## Data provided
Start of Block
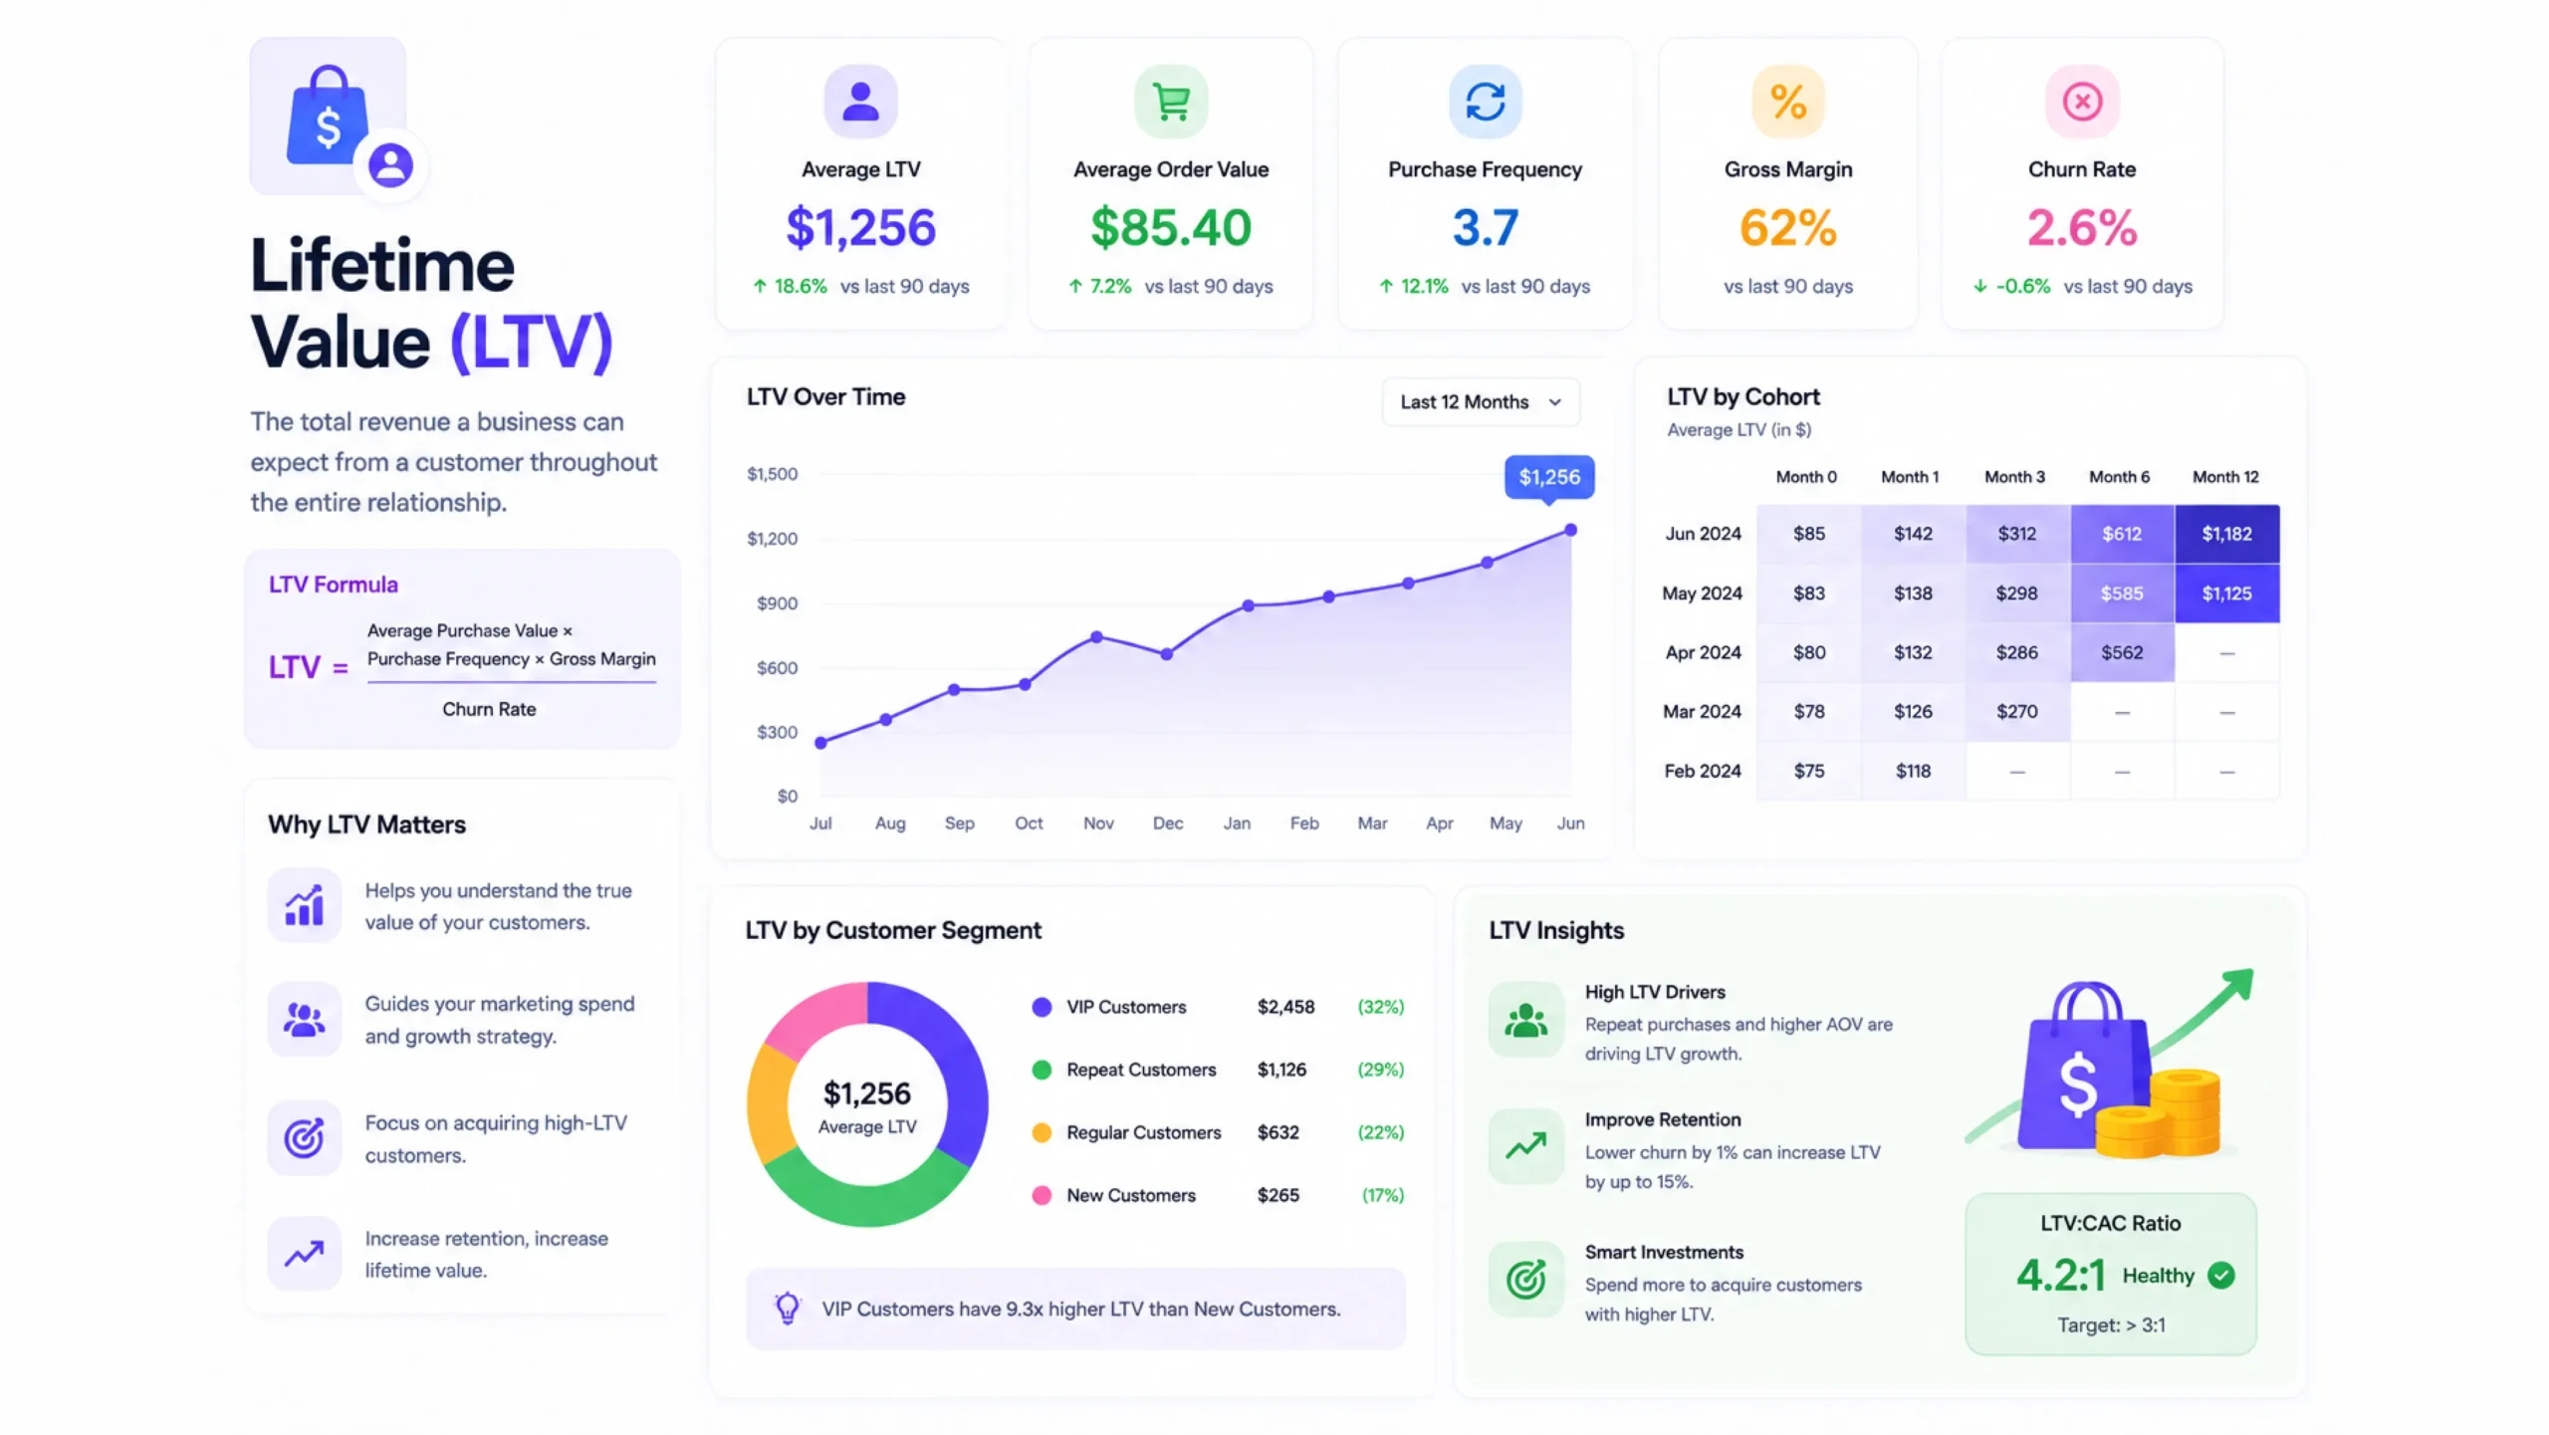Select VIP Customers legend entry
End of Block
Start of Block
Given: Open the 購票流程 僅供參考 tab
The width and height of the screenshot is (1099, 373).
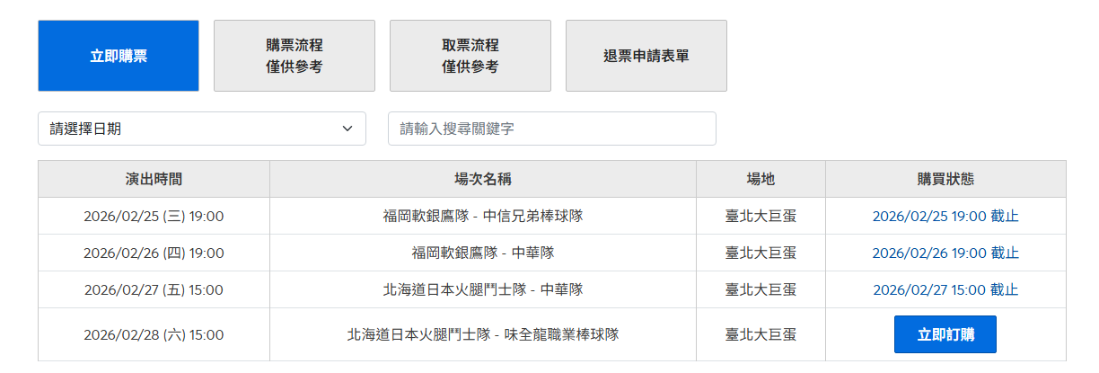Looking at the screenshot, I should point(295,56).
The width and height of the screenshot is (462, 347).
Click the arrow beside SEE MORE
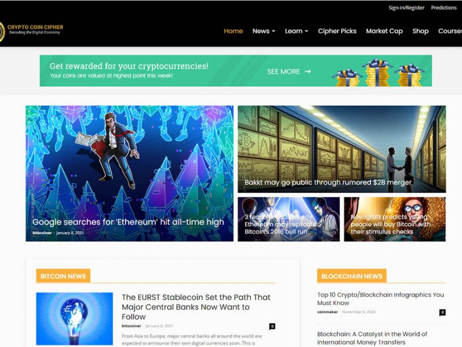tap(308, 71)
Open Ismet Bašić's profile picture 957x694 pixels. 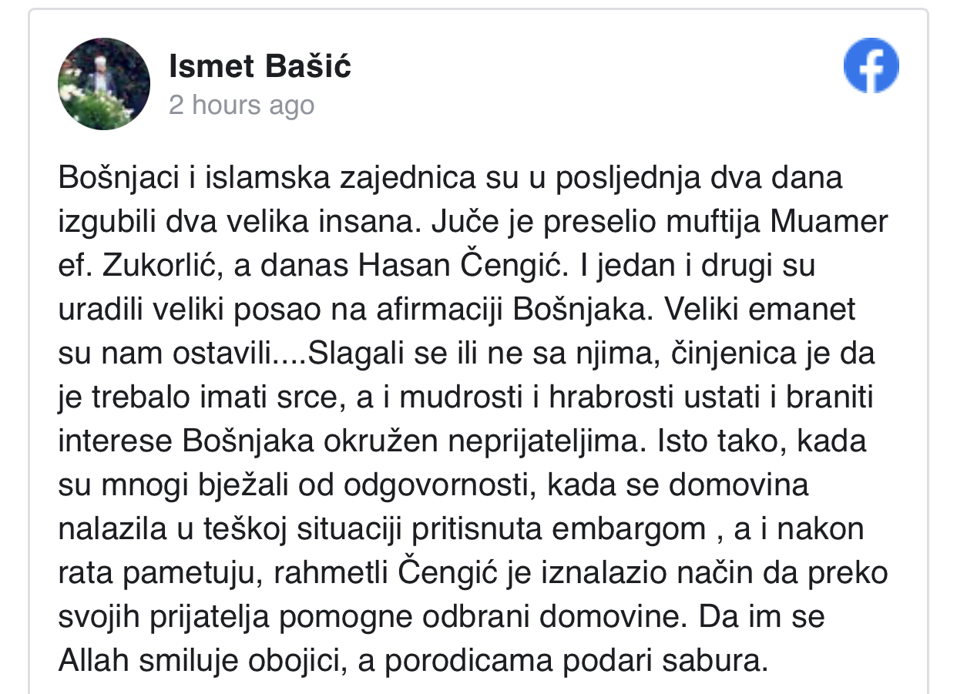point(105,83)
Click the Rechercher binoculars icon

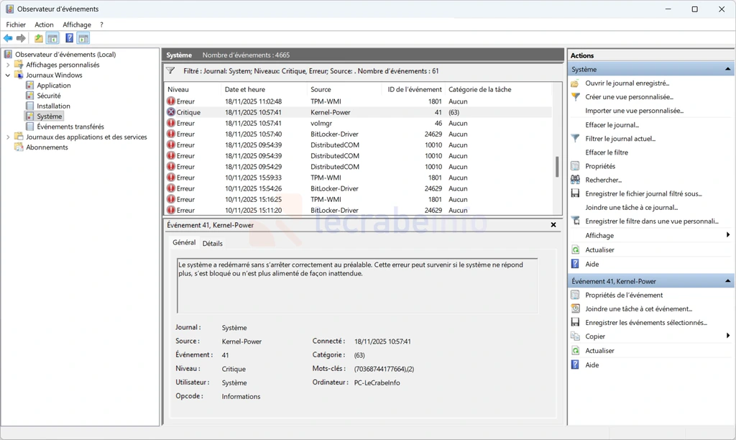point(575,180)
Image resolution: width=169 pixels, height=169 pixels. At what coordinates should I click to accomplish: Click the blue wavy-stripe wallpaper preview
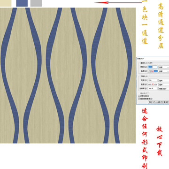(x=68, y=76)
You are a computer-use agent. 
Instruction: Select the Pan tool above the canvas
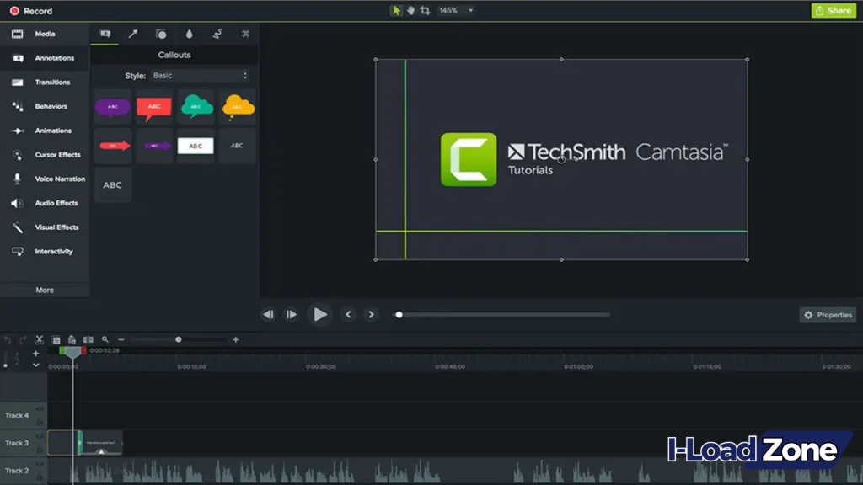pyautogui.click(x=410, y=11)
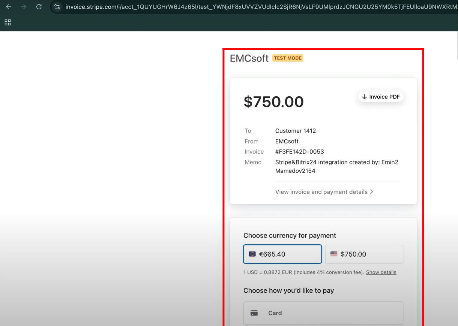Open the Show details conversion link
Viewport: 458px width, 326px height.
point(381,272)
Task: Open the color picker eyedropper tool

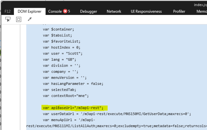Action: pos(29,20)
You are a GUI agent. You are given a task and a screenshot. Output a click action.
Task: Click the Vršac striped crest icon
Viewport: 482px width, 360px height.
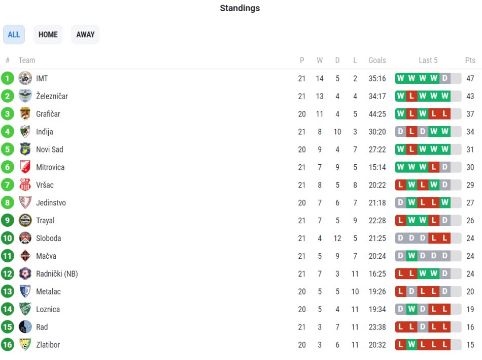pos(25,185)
End of Block
Start of Block
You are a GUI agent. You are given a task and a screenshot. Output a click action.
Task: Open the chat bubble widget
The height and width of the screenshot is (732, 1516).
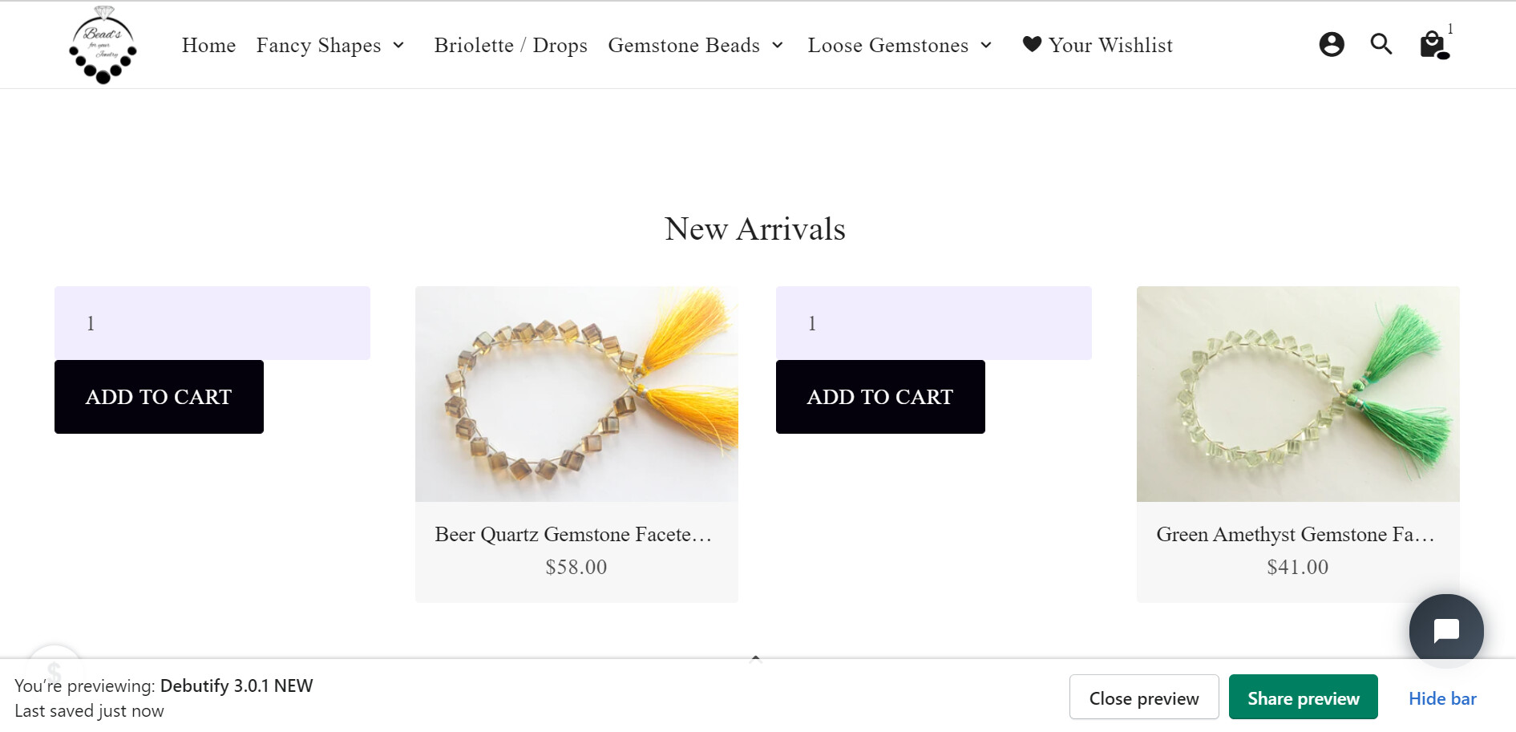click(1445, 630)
End of Block
## Exercise
Output exactly, and only, the lines of the entries above from the one with "Click the Rechercher binoculars icon" up to and including the one with "You are a computer-use agent."; pictures are to be left out.

## Response
Click the Rechercher binoculars icon

point(575,180)
Image resolution: width=169 pixels, height=169 pixels. At what coordinates should I click to accomplish: Click the blue wavy-stripe wallpaper preview
(x=68, y=76)
You are a computer-use agent. 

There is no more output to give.